(Stored entries)
-- Opening Marker --

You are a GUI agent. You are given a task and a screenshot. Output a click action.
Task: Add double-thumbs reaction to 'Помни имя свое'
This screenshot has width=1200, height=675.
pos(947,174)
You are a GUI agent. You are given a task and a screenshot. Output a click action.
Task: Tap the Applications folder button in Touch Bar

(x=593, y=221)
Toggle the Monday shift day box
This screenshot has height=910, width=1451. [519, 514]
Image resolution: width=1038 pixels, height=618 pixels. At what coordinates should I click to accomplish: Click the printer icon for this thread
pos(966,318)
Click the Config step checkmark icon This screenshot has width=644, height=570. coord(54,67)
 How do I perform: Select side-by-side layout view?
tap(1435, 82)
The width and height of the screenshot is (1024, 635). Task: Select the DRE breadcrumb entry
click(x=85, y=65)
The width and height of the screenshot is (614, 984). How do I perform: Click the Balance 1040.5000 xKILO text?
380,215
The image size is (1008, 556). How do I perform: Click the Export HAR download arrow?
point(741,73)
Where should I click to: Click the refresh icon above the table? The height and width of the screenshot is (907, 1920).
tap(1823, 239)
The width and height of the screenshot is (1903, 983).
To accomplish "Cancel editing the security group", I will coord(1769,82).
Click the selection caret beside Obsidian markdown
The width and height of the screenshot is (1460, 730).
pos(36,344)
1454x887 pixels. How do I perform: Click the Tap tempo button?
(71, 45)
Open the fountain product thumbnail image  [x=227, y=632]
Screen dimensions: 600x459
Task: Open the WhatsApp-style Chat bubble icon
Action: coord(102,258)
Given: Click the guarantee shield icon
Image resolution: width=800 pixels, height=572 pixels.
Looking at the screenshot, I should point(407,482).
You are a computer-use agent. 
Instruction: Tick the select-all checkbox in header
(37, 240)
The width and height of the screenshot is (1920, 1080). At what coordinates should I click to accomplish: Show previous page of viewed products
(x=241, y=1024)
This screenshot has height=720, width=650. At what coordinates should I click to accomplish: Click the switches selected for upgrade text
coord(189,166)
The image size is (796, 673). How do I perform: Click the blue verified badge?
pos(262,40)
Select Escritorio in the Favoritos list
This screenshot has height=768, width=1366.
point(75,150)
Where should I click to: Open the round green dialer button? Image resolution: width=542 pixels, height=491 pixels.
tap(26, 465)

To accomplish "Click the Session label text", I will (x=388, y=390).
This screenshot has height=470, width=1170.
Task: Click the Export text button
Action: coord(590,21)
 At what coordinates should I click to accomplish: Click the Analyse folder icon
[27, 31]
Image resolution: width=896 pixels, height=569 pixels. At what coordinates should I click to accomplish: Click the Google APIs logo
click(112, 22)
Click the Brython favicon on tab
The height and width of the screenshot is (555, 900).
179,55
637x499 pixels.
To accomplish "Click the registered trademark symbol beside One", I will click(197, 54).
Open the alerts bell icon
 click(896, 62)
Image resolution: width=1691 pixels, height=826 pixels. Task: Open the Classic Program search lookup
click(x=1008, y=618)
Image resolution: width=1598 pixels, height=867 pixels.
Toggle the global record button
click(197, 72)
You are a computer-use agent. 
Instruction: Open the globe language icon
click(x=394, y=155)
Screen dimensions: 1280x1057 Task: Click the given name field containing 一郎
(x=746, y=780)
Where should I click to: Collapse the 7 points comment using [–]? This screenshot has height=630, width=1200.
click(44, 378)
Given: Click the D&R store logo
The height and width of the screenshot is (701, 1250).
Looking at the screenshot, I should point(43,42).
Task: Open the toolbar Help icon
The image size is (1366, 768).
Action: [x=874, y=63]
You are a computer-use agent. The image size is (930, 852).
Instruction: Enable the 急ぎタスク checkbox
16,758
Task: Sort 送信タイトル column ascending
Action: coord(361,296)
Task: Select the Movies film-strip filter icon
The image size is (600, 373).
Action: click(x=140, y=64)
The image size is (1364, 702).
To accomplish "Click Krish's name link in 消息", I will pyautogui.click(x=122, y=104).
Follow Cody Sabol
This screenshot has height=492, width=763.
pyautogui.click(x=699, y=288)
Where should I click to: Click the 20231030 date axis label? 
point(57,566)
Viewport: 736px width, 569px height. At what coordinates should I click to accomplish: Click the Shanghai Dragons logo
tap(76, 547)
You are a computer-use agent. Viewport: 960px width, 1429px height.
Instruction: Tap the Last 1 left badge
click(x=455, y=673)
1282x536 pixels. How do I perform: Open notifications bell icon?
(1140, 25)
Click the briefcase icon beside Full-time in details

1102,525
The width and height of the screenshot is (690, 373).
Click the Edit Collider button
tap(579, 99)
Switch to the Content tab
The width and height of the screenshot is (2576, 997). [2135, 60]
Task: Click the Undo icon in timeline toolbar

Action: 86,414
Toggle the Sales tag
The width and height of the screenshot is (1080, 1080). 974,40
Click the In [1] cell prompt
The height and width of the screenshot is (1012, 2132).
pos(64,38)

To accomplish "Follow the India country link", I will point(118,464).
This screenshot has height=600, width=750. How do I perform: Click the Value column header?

-- Closing Marker --

◆ Task brief: Whenever the word "link" shows up in a line, that line counts. Say how many lines of the data count, giving the number alone.

◆ The completed task: 2